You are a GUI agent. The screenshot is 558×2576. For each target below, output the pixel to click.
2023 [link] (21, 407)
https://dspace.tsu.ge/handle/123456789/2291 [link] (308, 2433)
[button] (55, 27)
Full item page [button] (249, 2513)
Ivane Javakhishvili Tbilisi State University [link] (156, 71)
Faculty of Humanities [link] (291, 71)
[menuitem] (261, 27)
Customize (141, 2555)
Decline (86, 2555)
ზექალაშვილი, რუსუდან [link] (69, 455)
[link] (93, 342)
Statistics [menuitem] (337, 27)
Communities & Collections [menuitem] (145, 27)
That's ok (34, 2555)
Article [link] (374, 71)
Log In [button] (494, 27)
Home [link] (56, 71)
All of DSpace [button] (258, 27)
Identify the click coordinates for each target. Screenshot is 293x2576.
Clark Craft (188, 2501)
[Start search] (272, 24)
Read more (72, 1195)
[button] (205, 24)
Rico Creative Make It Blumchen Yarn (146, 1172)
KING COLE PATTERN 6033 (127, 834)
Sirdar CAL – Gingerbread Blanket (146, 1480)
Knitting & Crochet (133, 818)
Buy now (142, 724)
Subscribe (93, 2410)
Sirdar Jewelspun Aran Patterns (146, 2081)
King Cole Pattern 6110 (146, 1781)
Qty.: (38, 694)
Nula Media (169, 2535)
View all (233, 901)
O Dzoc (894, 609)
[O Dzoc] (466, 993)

-=-=-

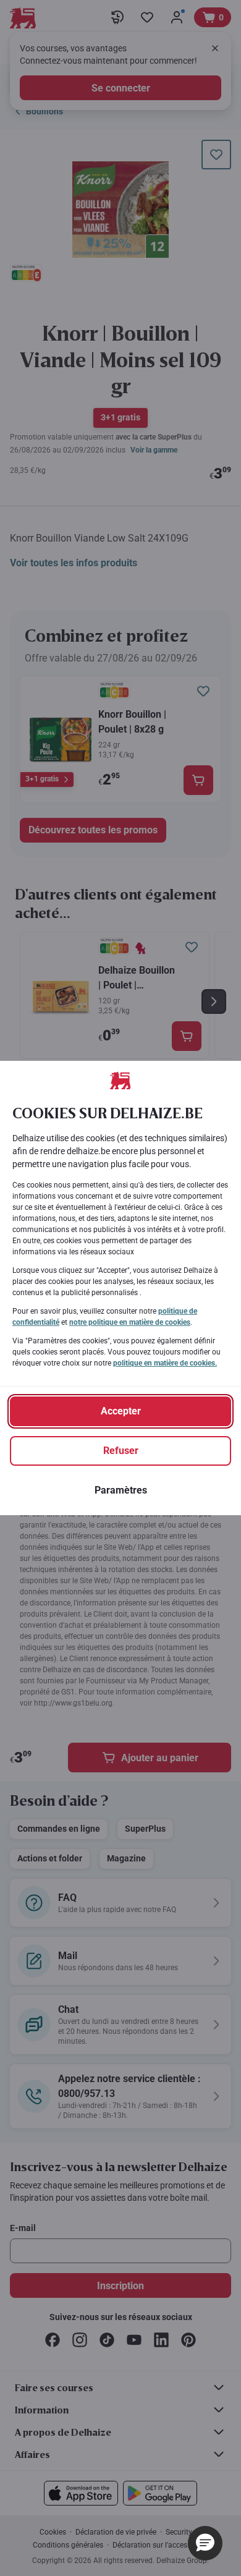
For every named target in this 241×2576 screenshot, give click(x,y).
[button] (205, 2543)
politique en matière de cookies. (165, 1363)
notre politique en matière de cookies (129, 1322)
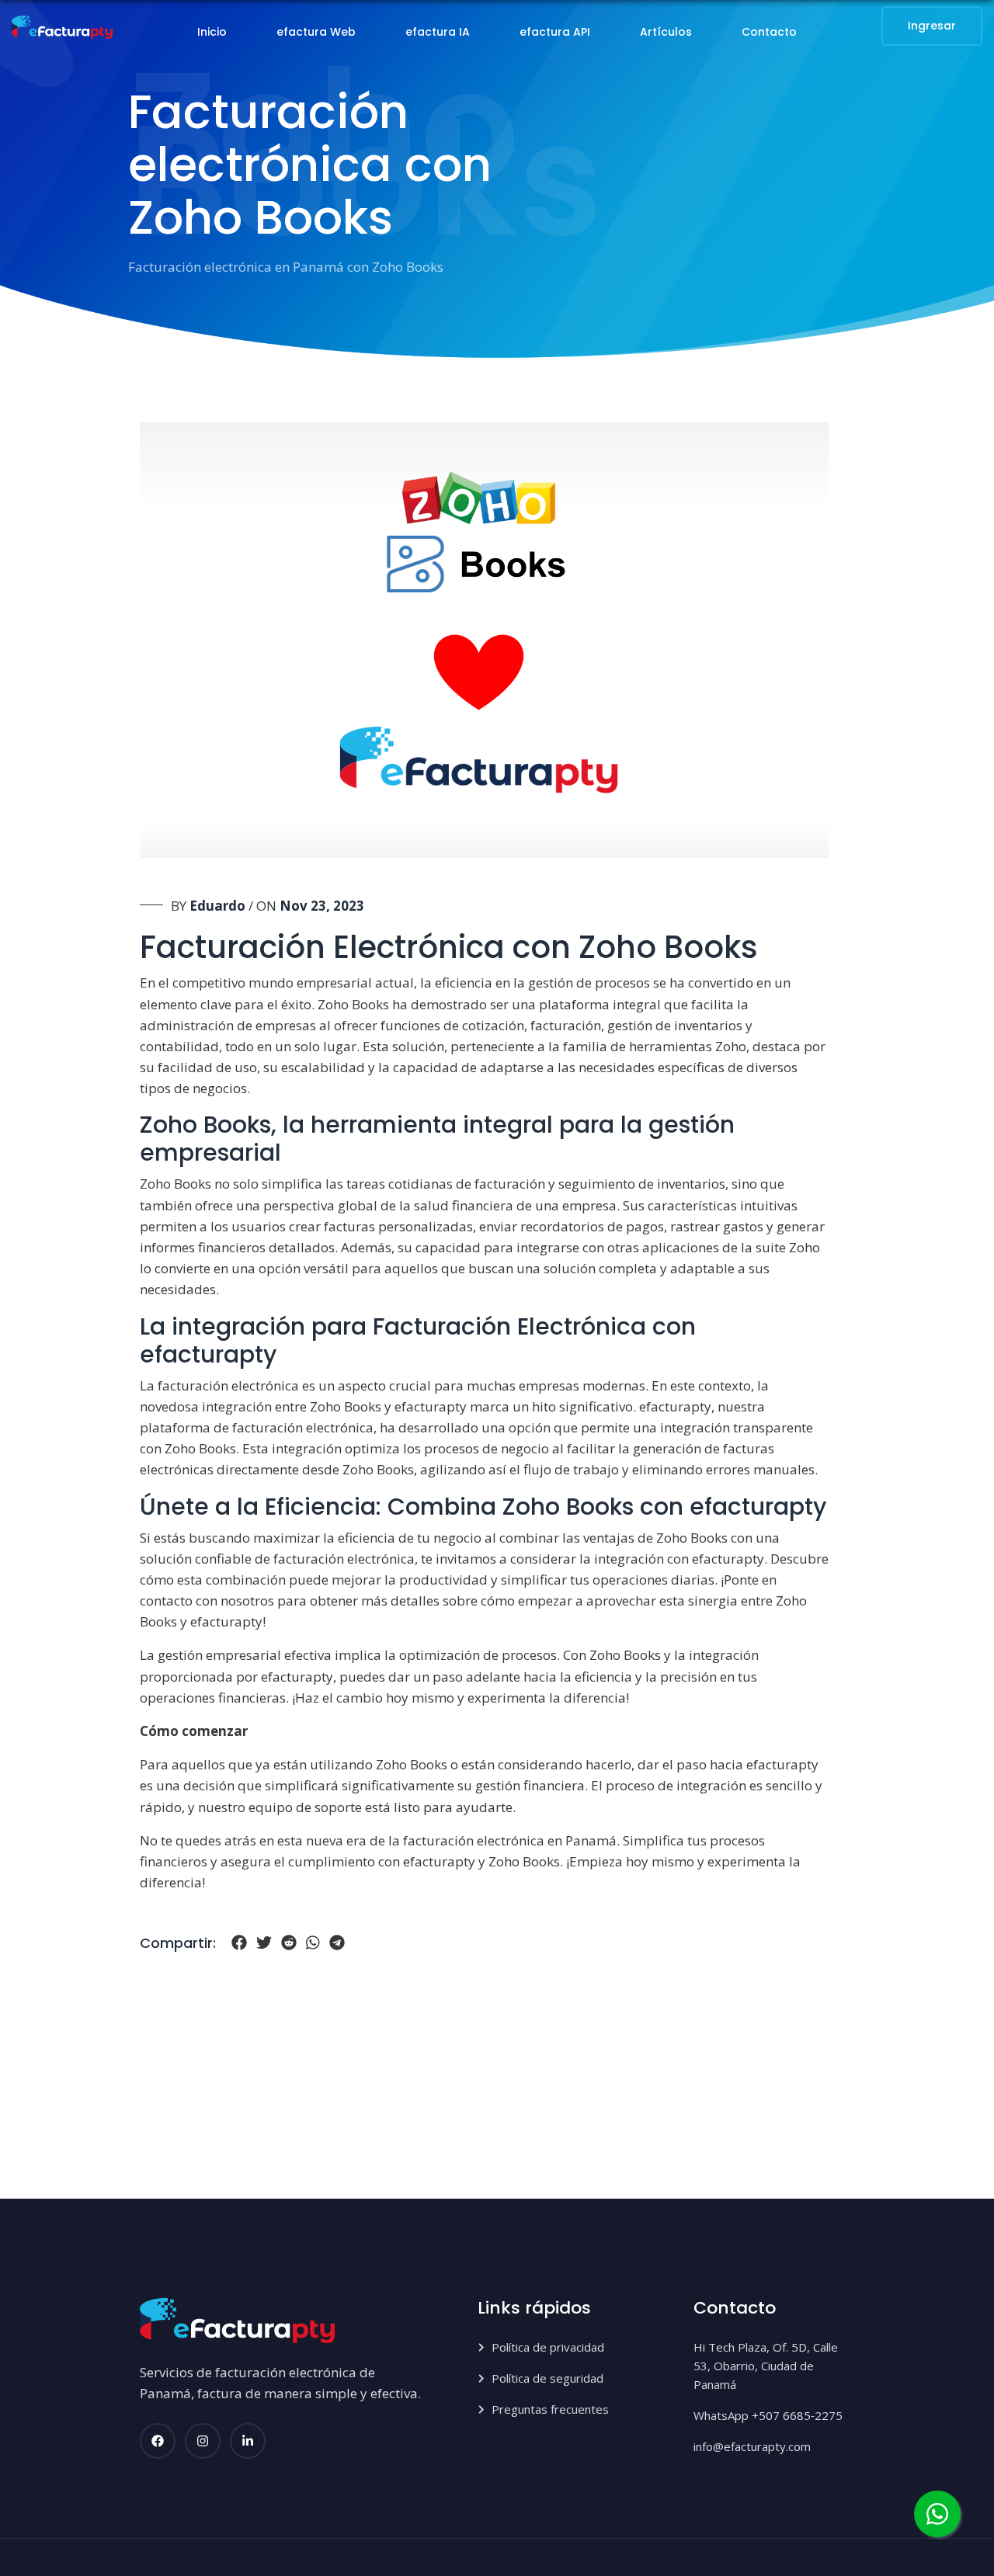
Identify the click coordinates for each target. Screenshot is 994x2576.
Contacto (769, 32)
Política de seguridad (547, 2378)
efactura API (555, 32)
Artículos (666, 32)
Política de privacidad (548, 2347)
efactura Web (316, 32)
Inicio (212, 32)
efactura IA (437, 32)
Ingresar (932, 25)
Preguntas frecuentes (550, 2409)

-=-=-

# ACTIVITY:
Find the lines in the data that hold the word "efactura". Reply with how many there are and nothing more.

# SOLUTION TO THIS PROBLEM:
3